### AIM OF THE EXERCISE
Please set out each line below exactly as it stands, without the images.

──────────

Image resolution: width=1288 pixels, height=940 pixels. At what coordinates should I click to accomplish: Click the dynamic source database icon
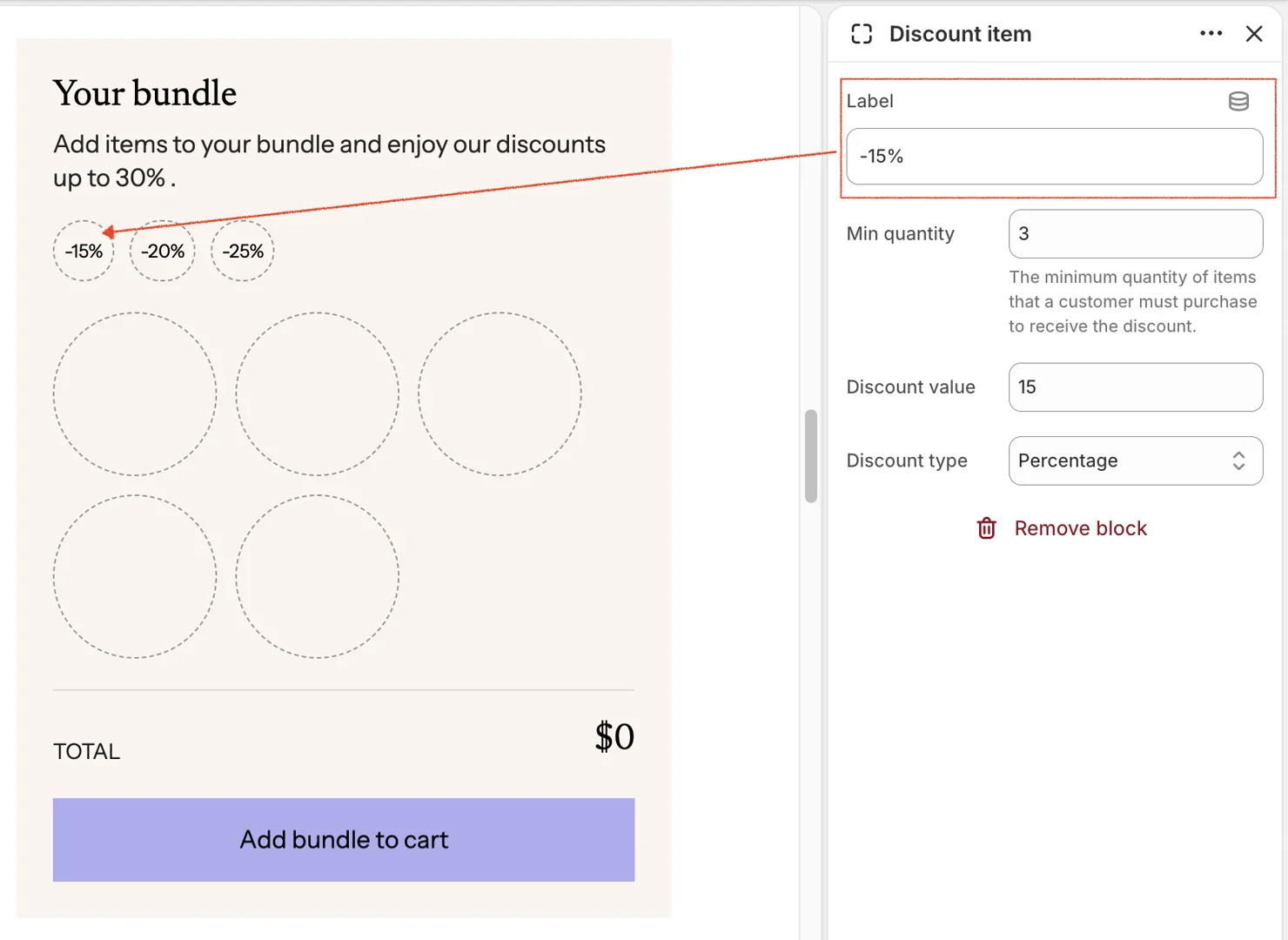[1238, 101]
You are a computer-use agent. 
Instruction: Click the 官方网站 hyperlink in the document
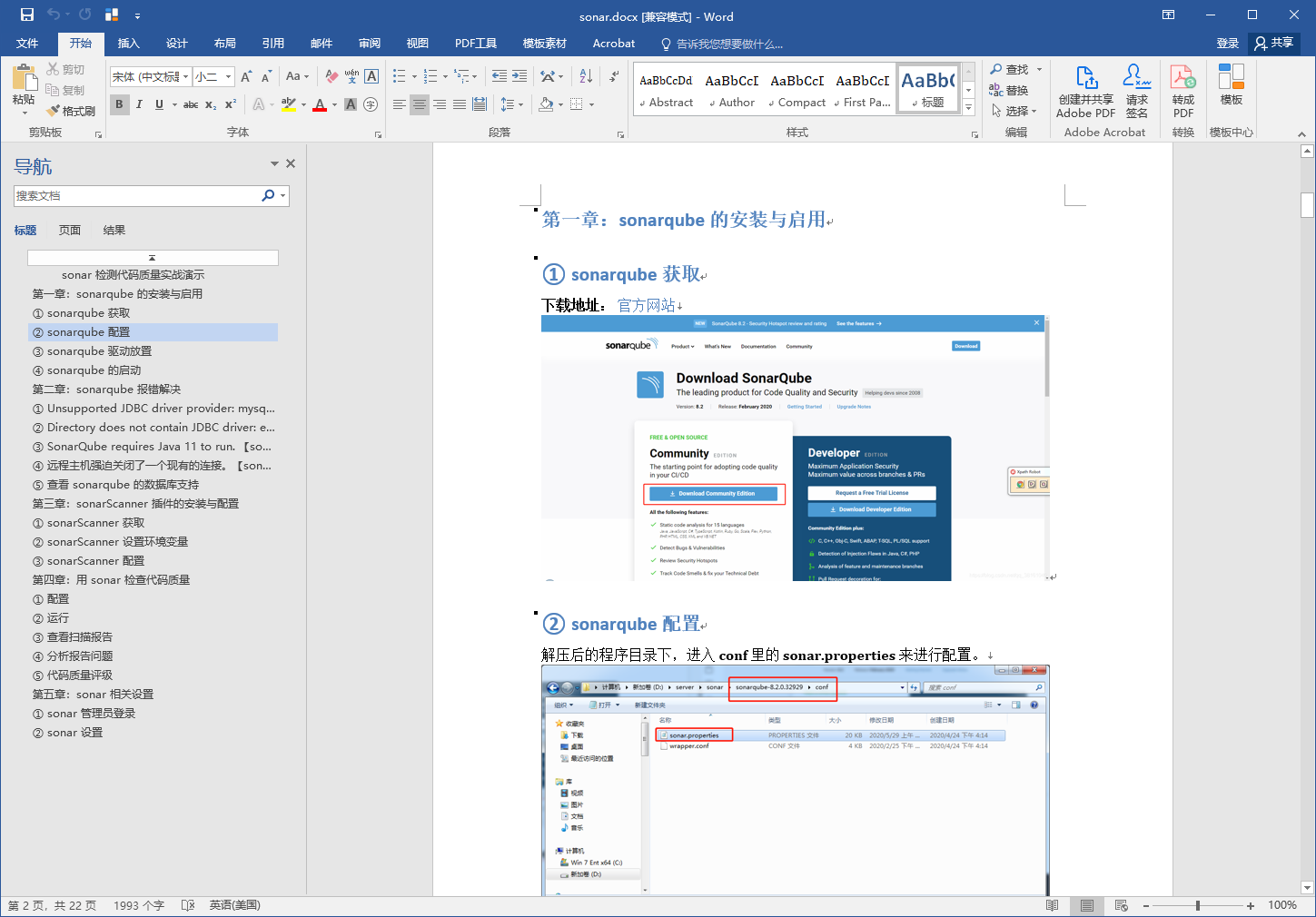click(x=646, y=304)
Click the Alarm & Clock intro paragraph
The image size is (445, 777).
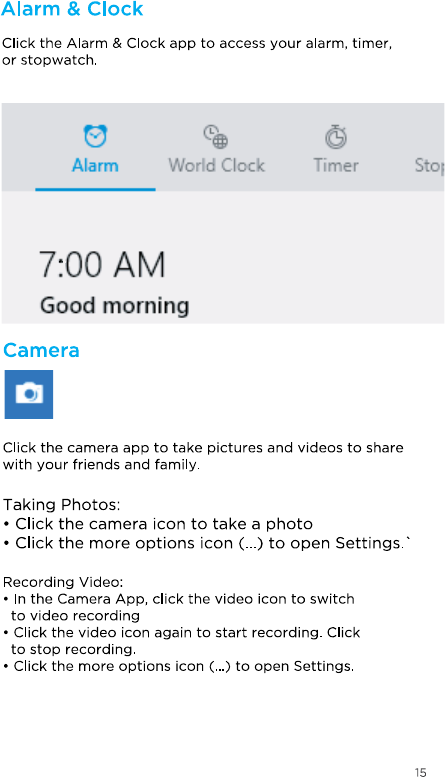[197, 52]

──────────

### YOUR SOLUTION
Image resolution: width=1288 pixels, height=940 pixels. At what coordinates should I click to accomplish: Click the dynamic source database icon
[1238, 101]
You are a computer-use agent. 
Instruction: Click the 官方网站 hyperlink in the document
click(x=646, y=304)
Click the Alarm & Clock intro paragraph
The image size is (445, 777).
[197, 52]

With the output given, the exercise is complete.